Di conseguenza, attribuisce enorme importanza alla "performatività" del discorso del valore. Occorre vedere che “il modo in cui parliamo delle cose influisce sui comportamenti e, di conseguenza, sul modo in cui teorizziamo”. Per cambiare il mondo, perché – ne consegue logicamente – basta cambiare il modo in cui se ne parla, basta fare una rivoluzione nel mondo dei significati, in modo tale che questa rivoluzione diventi una “profezia che si autoavvera ”. Per rispetto alla democrazia – meritoria, ma sbagliata – vuole semplicemente porre la questione del valore economico nell'ambito della discussione e della comunicazione tra le persone. Perché, per lei, è così che cambia il mondo.

Ecco cosa dice: “una volta corretta la narrativa sulla creazione di valore, i cambiamenti possono arrivare…”. Infatti, “in questo nuovo discorso (…), sia il settore pubblico che quello privato, e tutte le istituzioni intermediarie, si alimentano e si rafforzano a vicenda nel perseguimento dell'obiettivo comune di creare valore economico”. Dice, ma è necessario dubitare: è davvero così che cambia il mondo?

A questo punto occorre vedere che i valori d'uso – cioè i valori, per lei – non possono essere valori d'uso in generale, cioè per tutti coloro che vivono in una data società. Per loro stessa natura, i valori d'uso non possono essere universali; al contrario, dipendono sempre dalla valutazione dell'utilità delle cose, che è sempre privata e individuale. Così, ciò che è valore d'uso effettivo per alcuni, non sarà certamente valore d'uso per altri. Pertanto, non è logicamente possibile trovare ciò che sta cercando, non solo in una società altamente divisa come il capitalismo, ma anche in qualsiasi altra società.
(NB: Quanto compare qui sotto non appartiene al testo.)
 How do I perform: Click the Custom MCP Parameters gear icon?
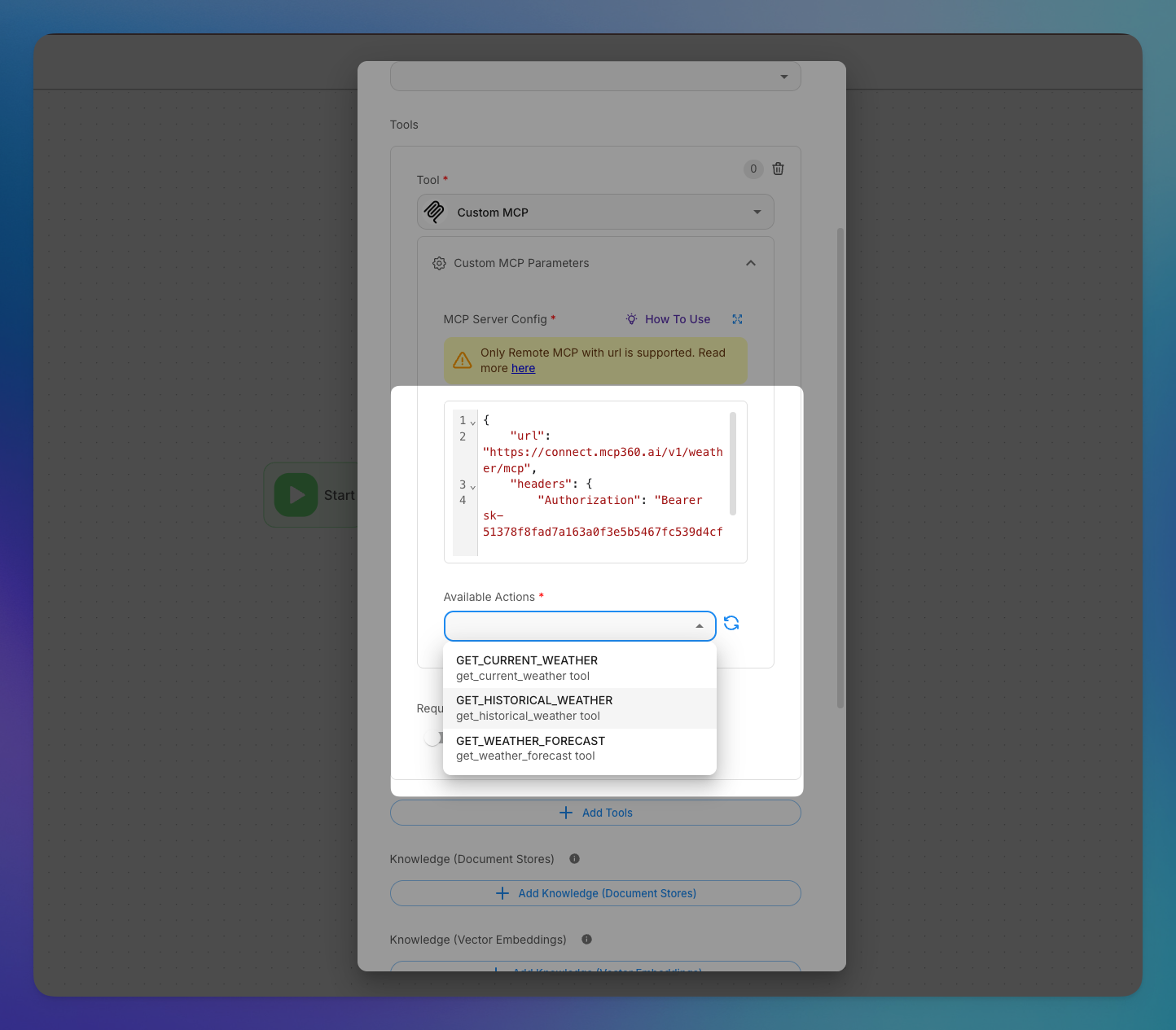click(439, 263)
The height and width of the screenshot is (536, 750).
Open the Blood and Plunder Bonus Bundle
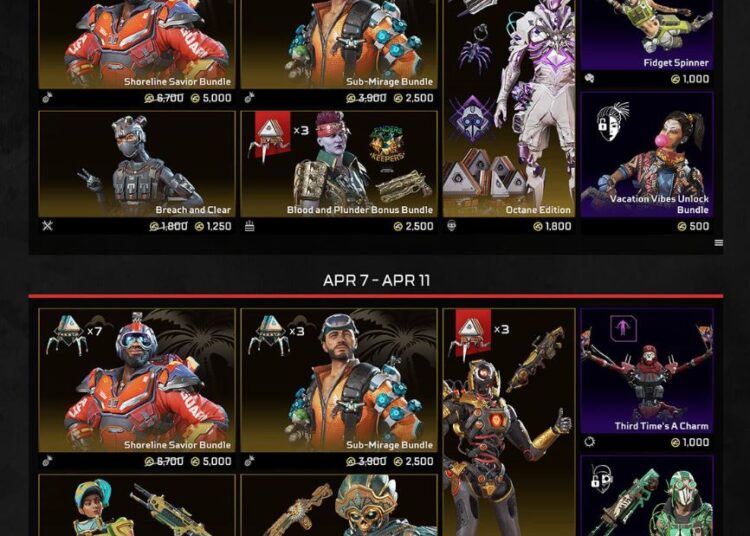pyautogui.click(x=339, y=164)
Ciò che conta come valore in questo senso rimarrà per sempre una questione controversa esente da qualsiasi criterio di demarcazione.
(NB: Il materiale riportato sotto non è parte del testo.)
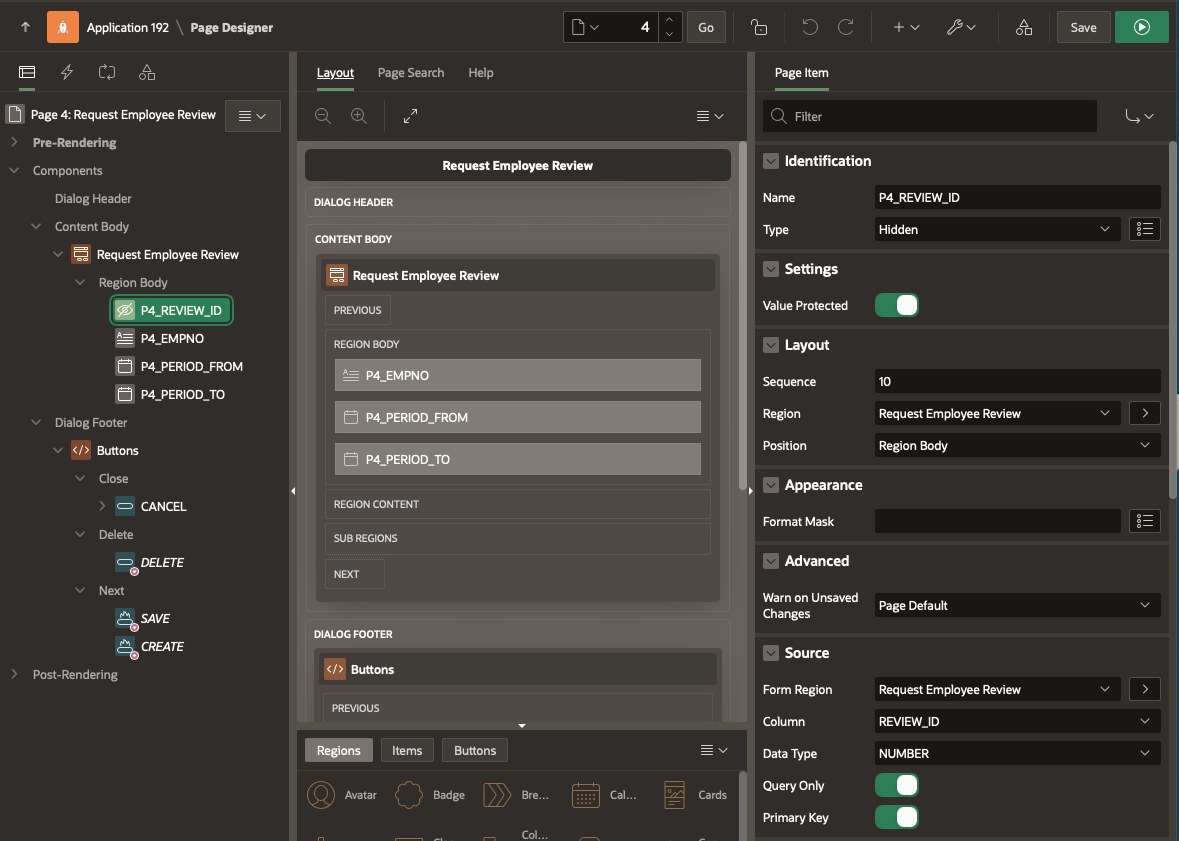Screen dimensions: 1179x841
Task: Disable the Query Only switch
Action: [x=896, y=785]
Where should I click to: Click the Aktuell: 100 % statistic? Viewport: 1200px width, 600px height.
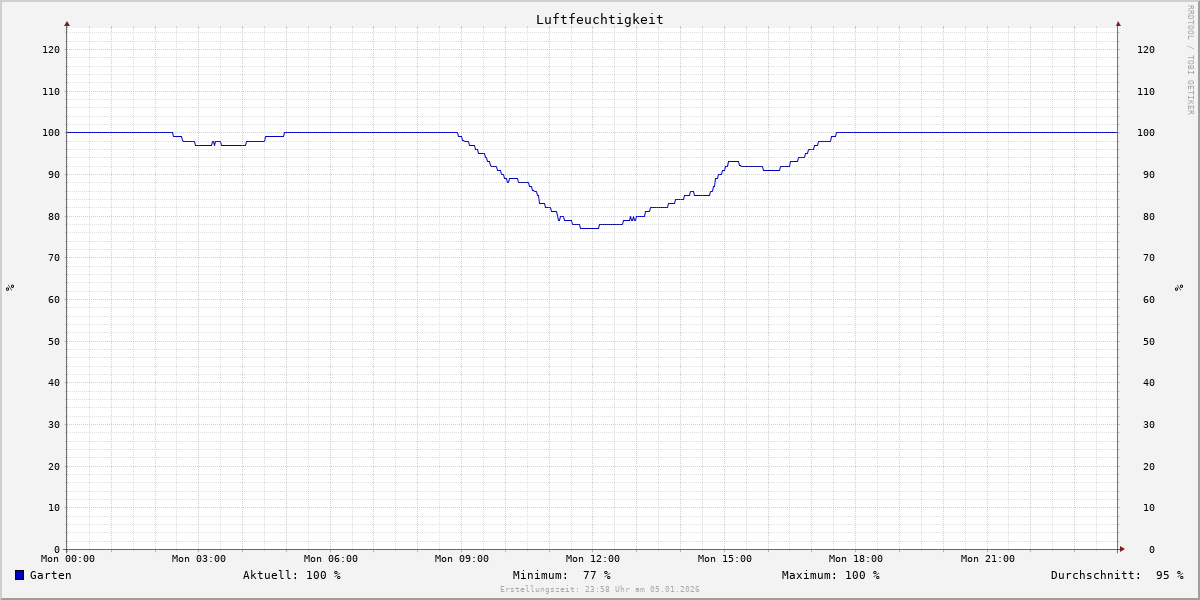[x=292, y=575]
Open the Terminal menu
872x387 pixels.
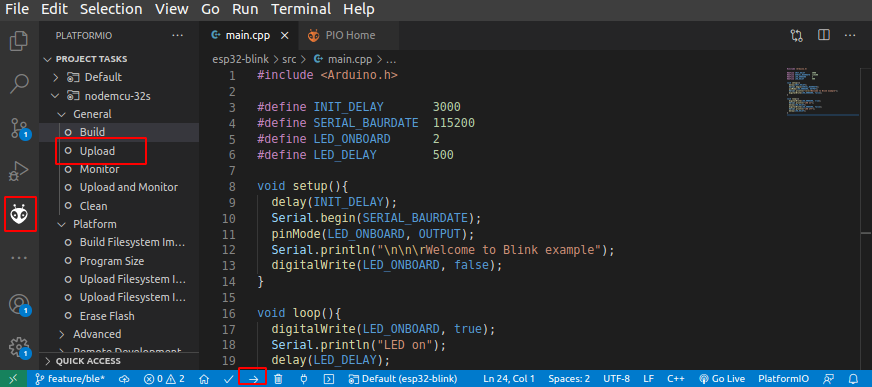(x=301, y=9)
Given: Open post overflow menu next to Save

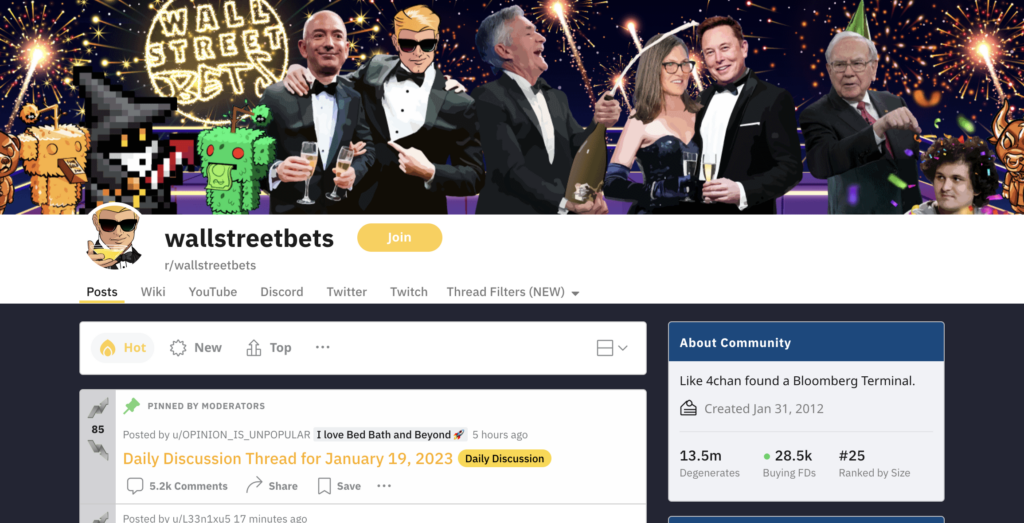Looking at the screenshot, I should pyautogui.click(x=384, y=486).
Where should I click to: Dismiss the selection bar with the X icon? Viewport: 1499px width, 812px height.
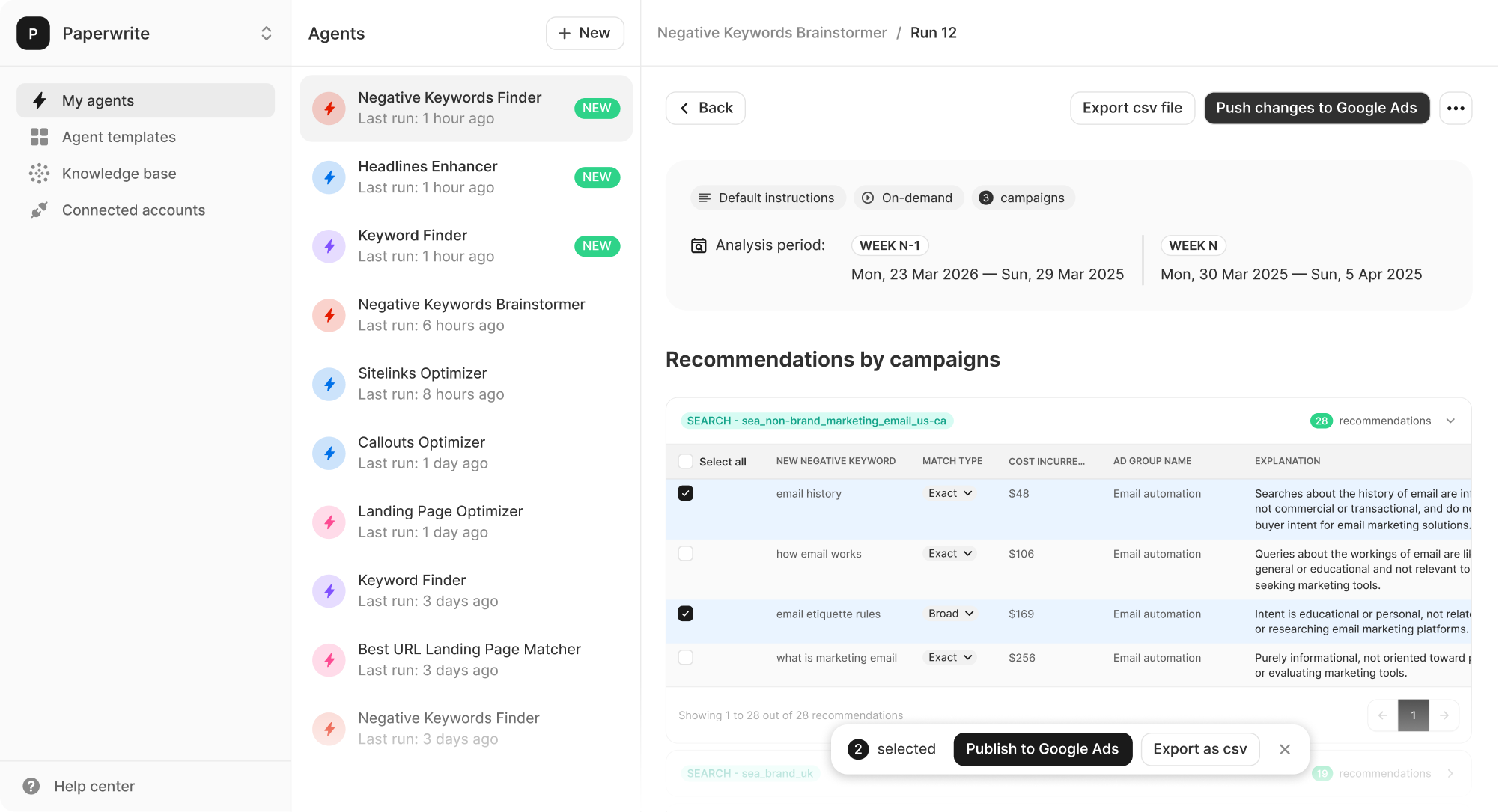(1285, 749)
Inoltre, una semplice separazione tra ciò che è prezioso e ciò che è dannoso non va molto lontano. Valore e danno, in questa prospettiva, ordinano il mondo economico secondo i criteri del bene e del male, giudicano ciò che produce benessere e ciò che genera disagio. Può consentire l'espressione di insoddisfazione, esaltazioni e condanne, ma non produce una critica radicale del modo di produzione esistente. Per parlare da lacaniana, il concetto di valore che lei ritiene necessario per cambiare la società dovrebbe essere di ordine simbolico, ma il concetto di valore che usa – e che identifica con quello di valore d'uso – è di ordine immaginario, anche se non è individualista. Il tuo progetto, quindi, è un vicolo cieco.
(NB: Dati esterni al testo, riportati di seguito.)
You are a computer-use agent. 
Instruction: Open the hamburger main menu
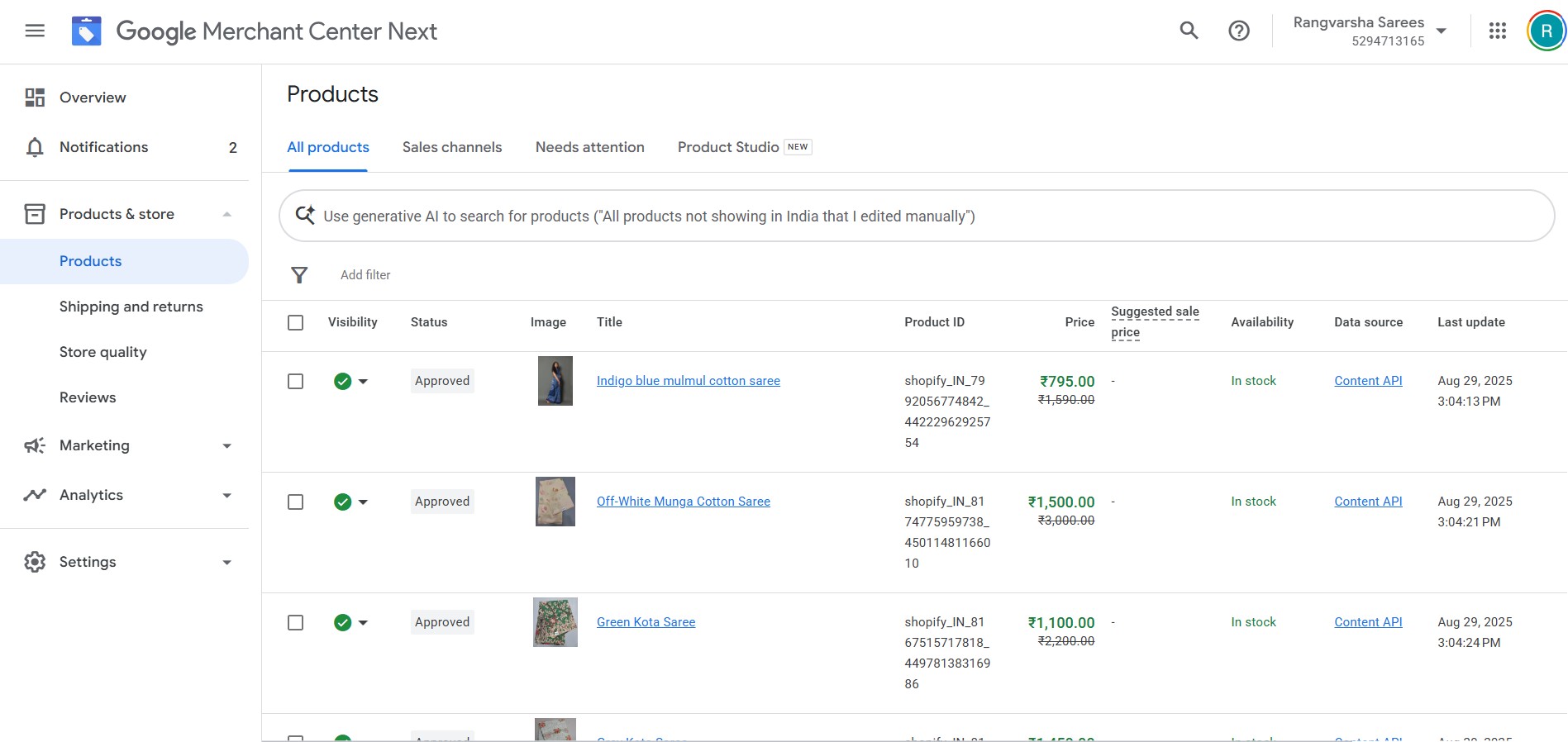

Come si vede, siamo di fronte a una teorizzazione che non vuole essere una scienza del sociale così come esiste e si è storicamente posto. Non merita, quindi, grande attenzione da parte dei critici del capitalismo, pur essendo guidato da un umanesimo di cui non si può fare a meno in ultima analisi. “Il valore di tutto”, cioè il libro di Mazzucato – nella tesi qui esposta – non vale quasi nulla come contributo alla comprensione o alla critica del capitalismo. Tuttavia, non è l'ennesima protesta contro l'austerità e la finanziarizzazione.

Manca una prospettiva scientifica che possa affrontare questo oggetto complesso, che favorisca una prassi critica che non solo riproduca l'esistente, ma lo trasformi realmente. Senza una teoria del valore esplicita e internamente coerente che risalga al capitalismo realmente esistente – anche se può essere errata in linea di principio come qualsiasi teoria scientifica – non si può distinguere tra attività improduttive e produttive e, quindi, produzione dalla mera appropriazione, non si può criticare capitalismo contemporaneo. E nemmeno riuscire a trasformarlo.

* Eleuterio FS Prado è professore ordinario e senior presso il Dipartimento di Economia dell'USP. Autore, tra gli altri libri, di Complessità e prassi (Pleiadi)

Originariamente pubblicato sul sito web Altre parole.

Riferimento


Mariana Mazzucato. Il valore di tutto: produzione e appropriazione nell'economia globale. Traduzione: Camilo Adorno e Odorico Leal. San Paolo, Portfolio Peguin, 2020, 416 pagine.